**Work task**
Return exactly the span that opens with the line containing "This screenshot has height=896, width=1344." and closes with the final line of the records, both included.

**The records**

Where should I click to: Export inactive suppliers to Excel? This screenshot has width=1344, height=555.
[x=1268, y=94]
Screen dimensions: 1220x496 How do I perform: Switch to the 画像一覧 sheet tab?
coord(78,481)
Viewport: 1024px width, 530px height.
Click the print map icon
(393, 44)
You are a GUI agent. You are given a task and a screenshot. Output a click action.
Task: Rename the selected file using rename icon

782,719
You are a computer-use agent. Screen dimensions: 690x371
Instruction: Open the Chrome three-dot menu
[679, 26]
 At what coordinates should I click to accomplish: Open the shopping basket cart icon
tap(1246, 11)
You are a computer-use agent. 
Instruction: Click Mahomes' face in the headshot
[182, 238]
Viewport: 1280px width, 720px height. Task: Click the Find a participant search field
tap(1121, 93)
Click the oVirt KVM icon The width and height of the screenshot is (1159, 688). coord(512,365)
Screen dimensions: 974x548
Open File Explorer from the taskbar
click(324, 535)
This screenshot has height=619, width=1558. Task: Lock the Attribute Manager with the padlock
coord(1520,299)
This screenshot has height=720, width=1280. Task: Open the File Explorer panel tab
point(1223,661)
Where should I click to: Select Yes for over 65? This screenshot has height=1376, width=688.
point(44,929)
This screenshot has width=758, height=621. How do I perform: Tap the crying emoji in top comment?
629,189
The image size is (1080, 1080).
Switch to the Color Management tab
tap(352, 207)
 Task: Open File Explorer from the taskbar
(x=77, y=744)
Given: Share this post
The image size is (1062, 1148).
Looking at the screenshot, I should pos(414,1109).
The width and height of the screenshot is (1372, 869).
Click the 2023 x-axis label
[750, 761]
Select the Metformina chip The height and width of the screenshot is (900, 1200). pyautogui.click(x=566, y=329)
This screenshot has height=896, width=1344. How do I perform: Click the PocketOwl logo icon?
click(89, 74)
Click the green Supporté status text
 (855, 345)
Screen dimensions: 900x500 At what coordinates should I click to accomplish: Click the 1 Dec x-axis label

**Task answer**
This screenshot has height=896, width=1344. How do I perform: Click the PocketOwl logo icon?
click(89, 74)
Click the green Supporté status text
 (855, 345)
Screen dimensions: 900x500 At what coordinates should I click to accomplish: Click the 1 Dec x-axis label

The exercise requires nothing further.